I didn’t see much paper outside on the ground over the subsequent week and figured these bees just did what the bees did last year: made a small hole and just kept going in and out of the small hole. Boy, was I wrong:
I managed to spot the new queen, big, golden and beautiful: I marked her with the new, non-terrifying queen marking cage and it worked just fine. I managed to mark her again after I freed her because I find the cage doesn’t hold her still, just limits her escape. The one advantage could see to the British queen marking cage is that the spikes go all around and if you use wax as your foundation, you can plunge the spikes down as far as necessary to keep her immobile without squishing.

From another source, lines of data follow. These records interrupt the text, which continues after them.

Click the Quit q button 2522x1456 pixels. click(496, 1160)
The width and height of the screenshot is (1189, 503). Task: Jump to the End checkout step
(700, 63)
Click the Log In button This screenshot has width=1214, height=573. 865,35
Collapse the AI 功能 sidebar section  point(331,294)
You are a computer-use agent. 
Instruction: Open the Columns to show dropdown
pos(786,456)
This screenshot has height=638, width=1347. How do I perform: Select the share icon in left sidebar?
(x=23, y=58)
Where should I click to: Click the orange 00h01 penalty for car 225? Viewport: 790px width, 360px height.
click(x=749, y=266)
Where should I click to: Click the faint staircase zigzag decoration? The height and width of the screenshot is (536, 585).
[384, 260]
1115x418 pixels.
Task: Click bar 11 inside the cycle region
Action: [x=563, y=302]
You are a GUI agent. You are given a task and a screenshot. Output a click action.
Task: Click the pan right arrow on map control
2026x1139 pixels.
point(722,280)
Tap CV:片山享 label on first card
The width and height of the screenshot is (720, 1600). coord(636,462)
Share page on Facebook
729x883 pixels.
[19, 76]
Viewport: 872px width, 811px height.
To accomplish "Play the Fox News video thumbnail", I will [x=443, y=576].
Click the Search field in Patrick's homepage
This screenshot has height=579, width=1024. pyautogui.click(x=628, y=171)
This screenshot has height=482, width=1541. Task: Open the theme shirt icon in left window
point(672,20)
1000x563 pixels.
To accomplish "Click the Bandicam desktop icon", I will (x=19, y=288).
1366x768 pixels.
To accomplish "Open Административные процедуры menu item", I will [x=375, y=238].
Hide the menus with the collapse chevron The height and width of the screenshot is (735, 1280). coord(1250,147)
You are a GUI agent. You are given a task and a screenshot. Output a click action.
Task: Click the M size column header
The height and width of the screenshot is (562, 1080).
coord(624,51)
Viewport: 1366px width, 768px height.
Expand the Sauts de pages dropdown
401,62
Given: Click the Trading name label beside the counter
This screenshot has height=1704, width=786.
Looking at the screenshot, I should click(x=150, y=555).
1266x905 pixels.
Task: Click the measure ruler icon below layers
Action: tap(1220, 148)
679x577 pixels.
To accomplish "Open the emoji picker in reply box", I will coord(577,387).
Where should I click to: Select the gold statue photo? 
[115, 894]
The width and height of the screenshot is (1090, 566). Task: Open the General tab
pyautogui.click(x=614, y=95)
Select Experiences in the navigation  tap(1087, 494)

But gosh darn it…guess what I saw during the brief inspection on July 13th? Queen cells. Oh so many queen cells. At first I thought they were superceding Queen Vivienne but as we looked on other frames there were other queen cells, probably over a dozen and we didn’t even look at all of the frames. Oiy (I seem to write that a lot). There were also a ton of bees, I mean a TON. I saw only one frame that was undrawn. With many queen cells, essentially no empty frames for them to expand into and loads of bees, they had swarm prep written all over them. You know the adage, “A swarm in May…”
What to do, what to do? I just kept hearing in my head all of the other advice I’ve read: “If I see queen cells, I pull them into a nuc and make a split.” But if they’re swarming I don’t want to lose my new VSH queen, I just got her! Plus I don’t know how long the VSH trait remains expressed through the generations. How many daughters later do I need to replace the queen? I need to ask Adam. So to hopefully prevent a swarm, I pulled out Queen Vivienne, put her into a nuc with 3 frames mixed of pollen, honey and brood. I didn’t worry about getting brood because there is a laying queen in there. I added 2 undrawn foundation frames. I did shake in about 3-4 frames of bees but I couldn’t use the frames that had a good mass of bees because those frames had active queen cells and if you shake a queen cell you can really damage the developing larva. Don’t want to do that! So I got what I could. At least Melissa now has the ability to make a queen, I still have the Queen Vivienne and she’ll keep laying.
Back to Queen Maria: I went back to her under the tree and found a slew of bees on her cage. Poor things they just wanted their queen. I started to take her toward the house (I planned to keep her in the utility room until I figured out what to do with her) when I noticed the workers LEAVING the mesh. I started thinking “Uh oh” (this is how slow I can be sometimes) “If they’re coming out now, then that means they’ll come out later when they’re in the house…that’s not good.” I also happened to notice at this time that there were many, many more bees in the cage with her than I added originally. Holy crap they had crawled in there with her! There were about 20 workers in there! Could you even imagine what would have happened in the house as they came out? Ugh. So I got a piece of cheese cloth and a rubber band, covered the mesh with the cheese cloth and I think there was adequate air supplied. I gave them a big smear of honey on Sunday and Monday and when I went to check them Wednesday, [sob] I found the queen and one attendant dead. The others were very sluggish. Do you think there wasn’t enough air or food? I felt soooooooooooo horrible. I had planned to go into the hive on Wednesday to pull some frames to make a nuc for Queen Maria because I felt terrible for keeping her from being a queen. But I was too late. Seeing Queen Vivienne so big and beautiful with so many frames of brood and eggs already, I felt a little better. But still.
On to the gardening front, we’ve harvest >60 pounds of tomatoes since Sunday the 8th. And it’s only going to get worse.